We see that they lead to time-independent expectation values, for any operator \(\hat{A}\).

Inserting \(\varPsi = \psi f\) into the Schrödinger equation, and assuming that the Hamiltonian is time-independent, an equation for the spatial part alone is obtained:

(2.37)\[\hat{H}\psi(x) = E\cdot\psi(x)\]

(see derivation). This is called the time-independent Schrödinger equation and is just the eigenvalue equation for the total energy. The time-dependent part is \(f(t) = \mathrm{exp}(-\mathrm{i}Et/\hbar)\), a complex exponential of magnitude 1.

Note

Any normalized function is a physically valid wavefunction. It does not necessarily have to satisfy the time-independent Schrödinger equation. Those functions that do represent stationary states, i.e. states whose measurable properties (observables) do not change over time. All other wavefunctions still satisfy the time-dependent Schrödinger equation and describe non-stationary states.

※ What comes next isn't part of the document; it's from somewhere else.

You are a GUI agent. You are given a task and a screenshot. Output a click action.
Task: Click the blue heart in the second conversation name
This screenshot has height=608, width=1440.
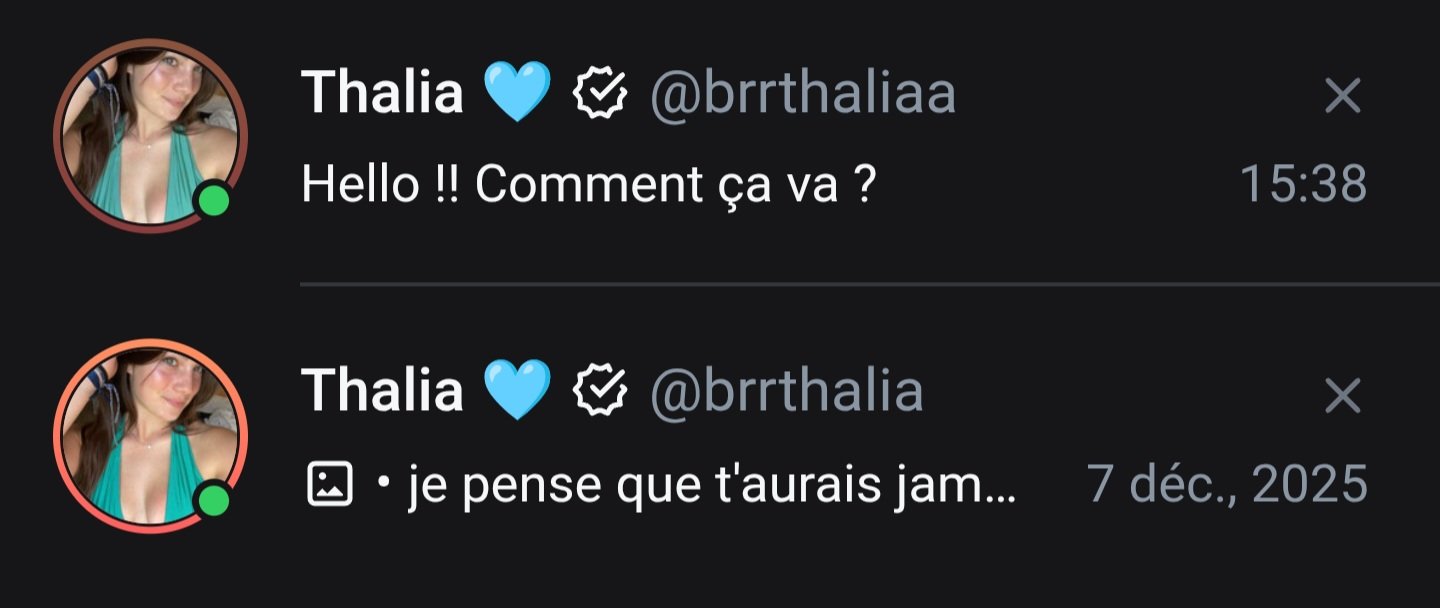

In the remainder of this book, we will focus on solving the time-independent Schrödinger equation (eigenvalue equation for the total energy) for many different systems. We start with simple toy models and then use it to describe molecular vibrations and rotations, as well as the internal structure of atoms and molecules.